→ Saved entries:
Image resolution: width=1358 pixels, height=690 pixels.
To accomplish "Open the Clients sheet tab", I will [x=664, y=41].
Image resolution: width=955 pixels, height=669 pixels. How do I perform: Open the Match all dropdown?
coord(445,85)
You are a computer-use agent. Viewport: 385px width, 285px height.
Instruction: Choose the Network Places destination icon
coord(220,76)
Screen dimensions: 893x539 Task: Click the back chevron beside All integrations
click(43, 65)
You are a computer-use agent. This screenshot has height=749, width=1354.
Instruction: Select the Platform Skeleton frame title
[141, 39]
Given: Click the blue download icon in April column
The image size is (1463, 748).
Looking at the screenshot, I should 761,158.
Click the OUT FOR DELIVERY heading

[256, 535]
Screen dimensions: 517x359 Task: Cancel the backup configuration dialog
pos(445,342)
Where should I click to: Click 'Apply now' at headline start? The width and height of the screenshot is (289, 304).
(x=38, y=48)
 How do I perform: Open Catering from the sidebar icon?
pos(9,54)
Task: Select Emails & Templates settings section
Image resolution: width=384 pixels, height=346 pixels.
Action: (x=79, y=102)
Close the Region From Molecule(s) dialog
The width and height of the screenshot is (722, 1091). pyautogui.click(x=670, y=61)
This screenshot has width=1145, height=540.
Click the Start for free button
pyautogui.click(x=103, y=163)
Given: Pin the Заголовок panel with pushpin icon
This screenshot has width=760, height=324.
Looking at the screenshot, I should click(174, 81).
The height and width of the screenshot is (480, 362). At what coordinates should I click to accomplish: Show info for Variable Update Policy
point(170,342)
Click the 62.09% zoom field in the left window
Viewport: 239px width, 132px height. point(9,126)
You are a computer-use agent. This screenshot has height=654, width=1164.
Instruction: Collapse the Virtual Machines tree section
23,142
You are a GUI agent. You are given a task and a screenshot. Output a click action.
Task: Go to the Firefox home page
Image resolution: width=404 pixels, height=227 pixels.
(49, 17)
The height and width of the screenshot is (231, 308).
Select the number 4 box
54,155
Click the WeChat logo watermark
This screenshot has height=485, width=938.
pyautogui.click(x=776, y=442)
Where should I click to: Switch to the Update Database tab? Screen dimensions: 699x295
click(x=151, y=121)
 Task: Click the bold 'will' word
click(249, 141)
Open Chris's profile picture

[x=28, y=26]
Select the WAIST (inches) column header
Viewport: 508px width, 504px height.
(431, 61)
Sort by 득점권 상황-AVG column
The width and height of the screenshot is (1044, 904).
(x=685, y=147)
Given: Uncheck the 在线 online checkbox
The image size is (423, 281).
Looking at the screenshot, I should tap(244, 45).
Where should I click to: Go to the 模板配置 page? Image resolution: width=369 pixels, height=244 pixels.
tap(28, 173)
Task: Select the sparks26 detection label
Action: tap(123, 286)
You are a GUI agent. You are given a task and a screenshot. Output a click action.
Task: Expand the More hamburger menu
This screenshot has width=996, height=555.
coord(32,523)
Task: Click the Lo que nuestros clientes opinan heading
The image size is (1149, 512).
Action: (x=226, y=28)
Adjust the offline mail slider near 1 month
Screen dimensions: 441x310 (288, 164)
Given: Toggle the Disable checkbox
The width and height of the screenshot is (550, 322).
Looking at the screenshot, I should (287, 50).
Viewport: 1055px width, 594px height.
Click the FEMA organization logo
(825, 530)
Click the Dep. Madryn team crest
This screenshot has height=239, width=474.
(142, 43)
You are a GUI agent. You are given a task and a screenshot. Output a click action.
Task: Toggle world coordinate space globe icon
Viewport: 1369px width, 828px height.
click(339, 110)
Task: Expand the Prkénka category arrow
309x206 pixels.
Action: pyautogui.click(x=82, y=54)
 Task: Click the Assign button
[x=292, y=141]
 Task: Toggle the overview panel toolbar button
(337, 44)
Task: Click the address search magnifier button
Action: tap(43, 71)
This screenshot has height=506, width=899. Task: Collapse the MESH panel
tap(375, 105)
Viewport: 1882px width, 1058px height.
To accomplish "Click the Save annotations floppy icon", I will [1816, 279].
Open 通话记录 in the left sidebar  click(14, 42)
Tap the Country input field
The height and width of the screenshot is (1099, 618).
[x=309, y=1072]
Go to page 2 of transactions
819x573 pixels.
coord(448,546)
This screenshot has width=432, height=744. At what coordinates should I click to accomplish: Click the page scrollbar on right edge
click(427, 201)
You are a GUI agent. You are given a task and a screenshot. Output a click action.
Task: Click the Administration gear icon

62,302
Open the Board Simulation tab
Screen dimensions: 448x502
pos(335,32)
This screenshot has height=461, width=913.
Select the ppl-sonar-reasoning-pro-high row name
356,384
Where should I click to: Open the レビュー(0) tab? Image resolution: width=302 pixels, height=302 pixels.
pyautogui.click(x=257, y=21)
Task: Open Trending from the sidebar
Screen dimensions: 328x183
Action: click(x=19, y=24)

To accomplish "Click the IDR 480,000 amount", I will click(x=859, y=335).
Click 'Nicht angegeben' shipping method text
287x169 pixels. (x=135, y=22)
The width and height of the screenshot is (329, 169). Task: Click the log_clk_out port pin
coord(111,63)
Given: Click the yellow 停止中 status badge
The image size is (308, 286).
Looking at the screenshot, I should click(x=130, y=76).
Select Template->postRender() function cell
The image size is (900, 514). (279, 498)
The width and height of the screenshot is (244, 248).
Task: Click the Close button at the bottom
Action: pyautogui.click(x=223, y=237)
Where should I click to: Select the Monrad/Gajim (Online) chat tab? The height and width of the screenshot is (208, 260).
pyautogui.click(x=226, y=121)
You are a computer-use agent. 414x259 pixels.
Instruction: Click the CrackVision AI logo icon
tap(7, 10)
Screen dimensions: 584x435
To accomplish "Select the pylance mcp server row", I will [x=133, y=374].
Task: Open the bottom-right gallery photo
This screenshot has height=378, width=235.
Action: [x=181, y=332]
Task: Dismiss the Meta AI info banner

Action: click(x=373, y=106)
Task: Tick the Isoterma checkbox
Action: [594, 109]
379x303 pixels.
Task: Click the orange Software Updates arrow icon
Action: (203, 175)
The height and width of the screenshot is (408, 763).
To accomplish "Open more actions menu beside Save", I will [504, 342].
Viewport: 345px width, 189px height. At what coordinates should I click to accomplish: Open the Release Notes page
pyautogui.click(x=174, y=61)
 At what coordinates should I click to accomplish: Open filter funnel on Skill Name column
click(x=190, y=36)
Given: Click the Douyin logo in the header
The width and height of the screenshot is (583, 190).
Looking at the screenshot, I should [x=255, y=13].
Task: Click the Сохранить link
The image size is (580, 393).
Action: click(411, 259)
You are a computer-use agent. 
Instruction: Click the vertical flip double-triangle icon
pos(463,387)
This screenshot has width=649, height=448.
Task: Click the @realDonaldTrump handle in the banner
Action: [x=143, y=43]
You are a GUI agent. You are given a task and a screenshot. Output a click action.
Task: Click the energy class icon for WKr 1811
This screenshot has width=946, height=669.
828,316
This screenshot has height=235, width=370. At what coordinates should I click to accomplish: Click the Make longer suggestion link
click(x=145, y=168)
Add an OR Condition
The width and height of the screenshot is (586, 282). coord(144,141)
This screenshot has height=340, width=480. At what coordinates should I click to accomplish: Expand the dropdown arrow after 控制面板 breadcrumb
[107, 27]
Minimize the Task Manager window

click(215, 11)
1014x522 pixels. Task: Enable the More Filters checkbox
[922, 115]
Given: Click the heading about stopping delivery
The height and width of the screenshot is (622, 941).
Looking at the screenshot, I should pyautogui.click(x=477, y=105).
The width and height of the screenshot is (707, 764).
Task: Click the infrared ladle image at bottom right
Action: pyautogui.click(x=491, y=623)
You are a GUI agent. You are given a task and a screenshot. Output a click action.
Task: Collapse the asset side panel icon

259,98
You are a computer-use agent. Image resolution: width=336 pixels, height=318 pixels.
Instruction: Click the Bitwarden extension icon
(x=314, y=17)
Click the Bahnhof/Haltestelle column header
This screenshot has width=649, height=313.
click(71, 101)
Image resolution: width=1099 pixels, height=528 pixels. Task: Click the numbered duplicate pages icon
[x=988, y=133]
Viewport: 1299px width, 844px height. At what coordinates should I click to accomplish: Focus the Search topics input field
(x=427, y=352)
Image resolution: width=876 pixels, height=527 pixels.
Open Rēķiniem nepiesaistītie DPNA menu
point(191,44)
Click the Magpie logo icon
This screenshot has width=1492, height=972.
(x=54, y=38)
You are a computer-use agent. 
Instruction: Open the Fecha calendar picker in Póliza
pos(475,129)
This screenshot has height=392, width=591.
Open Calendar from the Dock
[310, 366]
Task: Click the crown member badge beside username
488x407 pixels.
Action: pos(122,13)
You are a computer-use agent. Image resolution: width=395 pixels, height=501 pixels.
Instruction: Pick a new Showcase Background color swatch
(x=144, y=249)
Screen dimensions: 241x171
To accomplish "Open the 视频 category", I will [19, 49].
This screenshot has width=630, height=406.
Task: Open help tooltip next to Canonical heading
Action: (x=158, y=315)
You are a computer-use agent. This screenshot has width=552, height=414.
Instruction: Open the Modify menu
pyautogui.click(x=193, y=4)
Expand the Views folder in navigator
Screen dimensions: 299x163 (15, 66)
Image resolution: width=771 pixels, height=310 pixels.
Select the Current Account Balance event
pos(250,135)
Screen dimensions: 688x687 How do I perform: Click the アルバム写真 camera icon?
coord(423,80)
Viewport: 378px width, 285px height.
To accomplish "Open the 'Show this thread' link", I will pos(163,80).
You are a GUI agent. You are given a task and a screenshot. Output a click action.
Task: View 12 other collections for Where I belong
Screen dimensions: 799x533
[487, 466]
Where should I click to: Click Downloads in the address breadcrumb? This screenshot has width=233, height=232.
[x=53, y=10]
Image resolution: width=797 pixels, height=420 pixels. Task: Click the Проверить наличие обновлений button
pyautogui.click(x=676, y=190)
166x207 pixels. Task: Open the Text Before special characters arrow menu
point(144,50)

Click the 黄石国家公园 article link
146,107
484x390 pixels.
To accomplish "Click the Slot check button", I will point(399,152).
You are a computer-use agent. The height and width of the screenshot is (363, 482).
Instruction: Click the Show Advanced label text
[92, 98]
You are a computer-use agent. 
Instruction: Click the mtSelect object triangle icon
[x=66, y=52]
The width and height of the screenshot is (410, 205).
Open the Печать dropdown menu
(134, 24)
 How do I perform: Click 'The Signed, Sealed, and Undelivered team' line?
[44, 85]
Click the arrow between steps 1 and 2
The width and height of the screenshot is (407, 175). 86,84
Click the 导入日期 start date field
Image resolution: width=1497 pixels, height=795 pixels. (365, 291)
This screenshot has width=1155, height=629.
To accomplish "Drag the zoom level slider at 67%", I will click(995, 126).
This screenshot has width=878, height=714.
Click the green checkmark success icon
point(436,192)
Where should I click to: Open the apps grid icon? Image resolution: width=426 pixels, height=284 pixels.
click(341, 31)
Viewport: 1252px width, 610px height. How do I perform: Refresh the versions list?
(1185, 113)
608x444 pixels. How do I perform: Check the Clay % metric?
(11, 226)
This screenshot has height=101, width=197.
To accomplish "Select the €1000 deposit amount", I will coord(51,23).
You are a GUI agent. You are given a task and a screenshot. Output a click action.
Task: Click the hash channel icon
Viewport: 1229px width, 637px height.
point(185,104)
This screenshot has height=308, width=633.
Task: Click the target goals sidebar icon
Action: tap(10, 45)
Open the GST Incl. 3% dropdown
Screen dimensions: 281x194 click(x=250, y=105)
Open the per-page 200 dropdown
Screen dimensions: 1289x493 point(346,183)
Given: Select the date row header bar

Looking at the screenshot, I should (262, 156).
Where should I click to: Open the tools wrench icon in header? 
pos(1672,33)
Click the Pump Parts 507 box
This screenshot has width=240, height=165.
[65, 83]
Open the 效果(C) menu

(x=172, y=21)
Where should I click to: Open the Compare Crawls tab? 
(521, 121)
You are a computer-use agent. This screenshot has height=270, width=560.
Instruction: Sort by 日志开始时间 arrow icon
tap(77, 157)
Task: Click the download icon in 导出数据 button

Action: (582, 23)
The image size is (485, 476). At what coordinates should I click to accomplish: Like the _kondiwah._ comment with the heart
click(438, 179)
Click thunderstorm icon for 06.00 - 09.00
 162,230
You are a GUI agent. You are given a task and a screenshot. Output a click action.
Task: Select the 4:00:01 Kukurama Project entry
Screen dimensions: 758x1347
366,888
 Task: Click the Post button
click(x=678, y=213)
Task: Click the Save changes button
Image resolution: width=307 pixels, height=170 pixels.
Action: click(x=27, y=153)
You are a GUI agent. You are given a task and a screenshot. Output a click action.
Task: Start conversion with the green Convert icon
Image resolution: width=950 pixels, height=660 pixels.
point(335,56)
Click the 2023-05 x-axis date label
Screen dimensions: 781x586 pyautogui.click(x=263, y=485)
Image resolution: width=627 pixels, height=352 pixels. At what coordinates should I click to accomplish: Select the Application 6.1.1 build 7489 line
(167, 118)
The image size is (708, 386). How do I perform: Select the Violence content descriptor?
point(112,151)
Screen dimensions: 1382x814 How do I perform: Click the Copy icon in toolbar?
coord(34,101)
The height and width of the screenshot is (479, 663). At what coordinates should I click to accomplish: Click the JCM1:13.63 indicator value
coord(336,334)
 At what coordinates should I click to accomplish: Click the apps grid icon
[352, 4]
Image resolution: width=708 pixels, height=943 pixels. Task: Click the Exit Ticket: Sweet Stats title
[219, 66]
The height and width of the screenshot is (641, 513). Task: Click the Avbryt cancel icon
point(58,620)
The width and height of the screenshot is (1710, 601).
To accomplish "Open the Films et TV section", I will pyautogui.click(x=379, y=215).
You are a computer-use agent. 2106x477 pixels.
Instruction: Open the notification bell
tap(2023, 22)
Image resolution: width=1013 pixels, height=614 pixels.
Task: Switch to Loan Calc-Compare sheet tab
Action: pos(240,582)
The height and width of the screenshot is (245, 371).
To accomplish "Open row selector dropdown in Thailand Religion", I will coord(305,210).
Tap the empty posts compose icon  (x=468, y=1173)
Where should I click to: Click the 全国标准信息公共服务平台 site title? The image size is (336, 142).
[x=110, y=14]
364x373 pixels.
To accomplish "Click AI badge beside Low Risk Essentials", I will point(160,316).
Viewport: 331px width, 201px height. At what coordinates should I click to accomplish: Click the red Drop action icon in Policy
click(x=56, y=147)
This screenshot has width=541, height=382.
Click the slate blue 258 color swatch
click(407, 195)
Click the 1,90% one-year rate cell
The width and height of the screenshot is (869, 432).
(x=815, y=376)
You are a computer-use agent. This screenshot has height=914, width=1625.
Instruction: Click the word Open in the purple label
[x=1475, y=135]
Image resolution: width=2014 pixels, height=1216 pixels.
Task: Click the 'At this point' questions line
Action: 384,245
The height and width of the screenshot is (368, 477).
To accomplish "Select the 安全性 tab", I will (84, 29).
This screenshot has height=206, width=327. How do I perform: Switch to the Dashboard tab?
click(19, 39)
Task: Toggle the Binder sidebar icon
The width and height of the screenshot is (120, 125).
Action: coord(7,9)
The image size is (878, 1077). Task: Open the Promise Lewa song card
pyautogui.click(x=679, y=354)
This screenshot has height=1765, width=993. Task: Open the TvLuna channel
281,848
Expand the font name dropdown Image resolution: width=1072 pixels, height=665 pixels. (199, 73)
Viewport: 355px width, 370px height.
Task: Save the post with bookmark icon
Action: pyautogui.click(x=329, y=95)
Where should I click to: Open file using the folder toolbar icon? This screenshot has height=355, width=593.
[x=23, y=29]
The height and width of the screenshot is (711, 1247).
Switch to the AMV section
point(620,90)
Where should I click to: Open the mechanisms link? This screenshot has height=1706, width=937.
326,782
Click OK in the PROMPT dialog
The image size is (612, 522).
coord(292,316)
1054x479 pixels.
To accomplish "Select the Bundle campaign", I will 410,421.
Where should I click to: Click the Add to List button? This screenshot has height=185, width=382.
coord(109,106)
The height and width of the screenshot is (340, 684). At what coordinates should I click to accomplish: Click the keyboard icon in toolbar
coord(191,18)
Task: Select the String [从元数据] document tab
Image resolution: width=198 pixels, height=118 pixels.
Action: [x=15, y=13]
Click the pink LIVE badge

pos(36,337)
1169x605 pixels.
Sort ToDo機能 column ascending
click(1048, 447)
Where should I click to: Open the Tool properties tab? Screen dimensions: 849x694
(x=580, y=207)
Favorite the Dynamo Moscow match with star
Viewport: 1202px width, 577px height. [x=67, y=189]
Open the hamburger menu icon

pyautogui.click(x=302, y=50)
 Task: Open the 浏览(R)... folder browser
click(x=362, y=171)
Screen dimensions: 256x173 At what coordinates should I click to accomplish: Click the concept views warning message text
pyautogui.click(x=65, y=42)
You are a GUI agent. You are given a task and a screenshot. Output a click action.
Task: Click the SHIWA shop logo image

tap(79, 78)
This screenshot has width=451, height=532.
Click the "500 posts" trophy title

→ Task statement:
Give back one number only: the count of lines in the entries that hold the string "posts".

→ Written solution:
2